El autobús, ahora recuerdo. Volviendo del trabajo, el otro día. En medio de esta Pascua que me ha resucitado entre mis muertos, un hombre y una mujer frente a mis rodillas. Ella en esa franja imprecisa de la madurez ineludible. Tal vez en sus primeros cincuenta, algo derrotados. El pelo cual cola de caballo sin fe en la carrera. Una parka corriente, caderas generosas. Ojos saltones no por morfología, sino por avidez. Él, a su lado, algo más joven, mucho más bello si se le mira con detenimiento, desbrozado de tanta gravedad y de cansancio. Un hombre atravesado por el baqueteo violento de una vida de inmigrante. Olía sin oler a construcción, a enlucido absorto de paredes. Ojos marinos, entrecejo rotundo. Y esa deje eslavo que convierte al castellano en una lengua exótica que siempre me erotiza. Ella clavada en él, a una distancia impertinente para dos que acaban de conocerse.

-¿Y cómo sabes que acaban de conocerse? (preguntarás tú, como haces siempre)
-Porque ella le ha inquirido que en qué trabaja y dónde vive. (Y él murmura lateral, diciendo sin decir. Y yo agudizo el oído pero el diálogo, que es tan destartalado como ellos, me llega solo a ráfagas. Tortura de curiosa.) Y entonces, sobresalto:

-¿Dónde vas a dormir? quiere saber la mujer.
-Estate tranquila que ya me apaño. Dice él. Y posa por un instante, en una levedad insoportable,  la mano en su rodilla -la de ella- y ella relaja los labios, seductora. Y cuenta naderías de muy poco interés, sobre todo para un desconocido. Que si allí vive mi amiga Ana, que si su casa estaba orientada al Sur, que aquella es la librería donde ambas estudiamos la carrera de Filosofía. Todo con frases enrevesadas, sin orden ni concierto, escupidas en un torrente que se desboca calle abajo y salpica tus tobillos. Él asiente.

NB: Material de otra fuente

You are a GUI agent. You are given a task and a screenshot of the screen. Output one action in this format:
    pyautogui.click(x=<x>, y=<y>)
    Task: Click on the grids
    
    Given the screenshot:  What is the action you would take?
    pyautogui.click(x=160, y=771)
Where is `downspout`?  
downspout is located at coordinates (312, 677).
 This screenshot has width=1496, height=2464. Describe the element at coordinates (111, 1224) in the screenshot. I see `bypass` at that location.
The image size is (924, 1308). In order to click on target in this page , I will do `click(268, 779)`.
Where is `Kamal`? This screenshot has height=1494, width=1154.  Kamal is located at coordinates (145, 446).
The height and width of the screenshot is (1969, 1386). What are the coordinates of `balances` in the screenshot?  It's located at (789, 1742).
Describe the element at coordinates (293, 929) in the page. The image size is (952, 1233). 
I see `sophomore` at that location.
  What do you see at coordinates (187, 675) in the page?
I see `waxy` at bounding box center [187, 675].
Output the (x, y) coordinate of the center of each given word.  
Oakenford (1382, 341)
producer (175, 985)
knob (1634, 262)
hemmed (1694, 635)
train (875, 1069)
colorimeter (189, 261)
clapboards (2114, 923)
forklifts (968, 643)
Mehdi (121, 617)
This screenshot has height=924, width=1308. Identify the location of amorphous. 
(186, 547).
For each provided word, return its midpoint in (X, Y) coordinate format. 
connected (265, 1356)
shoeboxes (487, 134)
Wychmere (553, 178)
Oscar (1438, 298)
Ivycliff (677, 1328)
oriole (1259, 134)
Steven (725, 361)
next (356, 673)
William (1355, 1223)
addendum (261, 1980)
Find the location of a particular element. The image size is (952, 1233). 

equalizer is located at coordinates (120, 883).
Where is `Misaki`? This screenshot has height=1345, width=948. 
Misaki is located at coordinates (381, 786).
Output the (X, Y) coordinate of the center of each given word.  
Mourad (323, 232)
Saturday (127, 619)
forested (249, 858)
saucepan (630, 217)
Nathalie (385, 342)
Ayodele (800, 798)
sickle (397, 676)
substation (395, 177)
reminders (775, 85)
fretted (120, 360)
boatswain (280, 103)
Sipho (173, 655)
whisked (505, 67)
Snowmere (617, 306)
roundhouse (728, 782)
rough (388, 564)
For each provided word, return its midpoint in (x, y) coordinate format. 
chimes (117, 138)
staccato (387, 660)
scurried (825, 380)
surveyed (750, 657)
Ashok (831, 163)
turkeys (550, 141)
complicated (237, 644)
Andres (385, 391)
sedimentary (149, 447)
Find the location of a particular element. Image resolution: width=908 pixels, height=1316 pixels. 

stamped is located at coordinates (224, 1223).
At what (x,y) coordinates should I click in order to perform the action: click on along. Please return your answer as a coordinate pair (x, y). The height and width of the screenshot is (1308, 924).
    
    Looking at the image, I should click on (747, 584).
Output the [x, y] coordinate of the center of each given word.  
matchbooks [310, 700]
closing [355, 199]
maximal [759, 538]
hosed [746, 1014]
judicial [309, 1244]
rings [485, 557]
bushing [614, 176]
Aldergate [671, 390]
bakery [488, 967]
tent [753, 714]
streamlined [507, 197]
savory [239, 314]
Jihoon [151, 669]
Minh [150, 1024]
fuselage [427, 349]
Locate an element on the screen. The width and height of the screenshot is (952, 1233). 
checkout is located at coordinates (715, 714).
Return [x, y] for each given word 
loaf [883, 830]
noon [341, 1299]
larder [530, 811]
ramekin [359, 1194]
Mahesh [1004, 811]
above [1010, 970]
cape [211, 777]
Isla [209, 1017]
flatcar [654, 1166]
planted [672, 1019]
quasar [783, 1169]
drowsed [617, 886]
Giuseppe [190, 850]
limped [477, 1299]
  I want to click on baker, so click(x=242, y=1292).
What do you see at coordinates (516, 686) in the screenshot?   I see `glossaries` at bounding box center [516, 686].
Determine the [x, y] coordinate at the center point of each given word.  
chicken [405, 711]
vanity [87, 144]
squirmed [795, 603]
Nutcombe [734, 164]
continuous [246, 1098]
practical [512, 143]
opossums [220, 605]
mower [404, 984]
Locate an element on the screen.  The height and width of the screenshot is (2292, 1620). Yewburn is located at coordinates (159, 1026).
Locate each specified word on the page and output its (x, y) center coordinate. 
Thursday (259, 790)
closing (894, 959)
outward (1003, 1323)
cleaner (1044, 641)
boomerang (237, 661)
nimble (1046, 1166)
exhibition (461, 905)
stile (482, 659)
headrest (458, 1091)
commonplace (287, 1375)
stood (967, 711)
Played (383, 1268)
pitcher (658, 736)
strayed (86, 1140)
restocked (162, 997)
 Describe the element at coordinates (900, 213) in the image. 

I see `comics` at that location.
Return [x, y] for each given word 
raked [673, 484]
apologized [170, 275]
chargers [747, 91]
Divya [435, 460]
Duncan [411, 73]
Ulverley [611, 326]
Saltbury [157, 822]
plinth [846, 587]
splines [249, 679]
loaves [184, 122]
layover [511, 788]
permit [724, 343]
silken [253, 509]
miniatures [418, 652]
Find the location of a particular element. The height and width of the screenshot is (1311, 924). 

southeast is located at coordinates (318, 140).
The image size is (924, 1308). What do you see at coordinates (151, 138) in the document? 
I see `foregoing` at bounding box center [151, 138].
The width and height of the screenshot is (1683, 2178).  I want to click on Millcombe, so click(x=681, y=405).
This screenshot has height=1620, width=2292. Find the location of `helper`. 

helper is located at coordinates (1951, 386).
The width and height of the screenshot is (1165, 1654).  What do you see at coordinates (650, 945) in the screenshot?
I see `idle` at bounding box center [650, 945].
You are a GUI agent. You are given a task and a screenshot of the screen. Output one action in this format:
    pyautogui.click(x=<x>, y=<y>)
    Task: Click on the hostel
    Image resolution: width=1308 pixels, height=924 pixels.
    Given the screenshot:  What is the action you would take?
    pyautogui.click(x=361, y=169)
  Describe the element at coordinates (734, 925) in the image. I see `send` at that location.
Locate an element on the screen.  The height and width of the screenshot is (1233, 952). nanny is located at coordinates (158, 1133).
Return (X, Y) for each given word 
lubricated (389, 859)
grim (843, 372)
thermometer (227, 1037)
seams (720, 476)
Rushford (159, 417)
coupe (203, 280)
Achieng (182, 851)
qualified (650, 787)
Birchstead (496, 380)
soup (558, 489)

¿Filosofía? Esa mujer no tiene pinta de haber estudiado una carrera. Me asalta el pensamiento. Y lo descarto porque es un prejuicio de sala de espera de dentista arrogante. Esta mujer que se dirige con un varón desconocido hacia su casa (de ella) y le avisa de que no va a quedarse a dormir, pero abre las rodillas y se las deja acariciar de refilón podría hablar de Spinoza o de Edmund Husserl en su idealismo trascendental. Como ayer hablaba mi reencontrado Pániker, a quienrescaté tras el tiempo de torrijas y el borrado de su voz, desconcertante:

“La fabricación de lo absoluto: Cójase una mujer con fuerte sexualidad y un amplio margen, un hombre intelectualizado y de piel fina, vitaminas, playa, sol, sal, un verano moroso, la rabia de un final de vida, mézclense los ingredientes y a esperar a ver qué pasa.  Sin prisa”. (Cuaderno amarillo. Literatura Random House).

Un hombre y una mujer camino del calvario de las sábanas. Ella ofreciéndose, tan desbocada como el caballo de Virginia Woolf. Nerviosa, irreverente. ¿Habrán ligado en Internet?, pregunta la pasajera mirona, fingiendo que contempla la Plaza de Toros de las Ventas. Hablar de todo y nada, de cómo de pequeña vivía en ese barrio (la Concepción, modelo de feísmo arquitectónico, construcción barata que ha logrado sobrevivir con una impronta de  whiskería que recuerda quién fue, allá por los setenta). Esa mujer envuelta en una parka barata y muy gastada, segura de su escote, poderosa. Sin un discurso armado, quién necesita un discurso para llevarse a la cama a un hombre, a un desconocido que en tiempos fue marino, tal vez estibador, y la contempla sin oír, y le roza las piernas cada vez más arriba. Y su voz mortecina, acaso un susurro agotado, de pronto me saca de mis malos pensamientos.

-Hay que perder para encontrar.
-¿Tú crees? (responde ella)
-A mí me parece que sí.

Y entonces, sólo entonces, la mira fijamente y agarra su mano con tanta determinación que la fulmina. Y adivinas que ya no pintas nada en esa escena. Que en breve caerán a los pies de Dios. Y que así sea.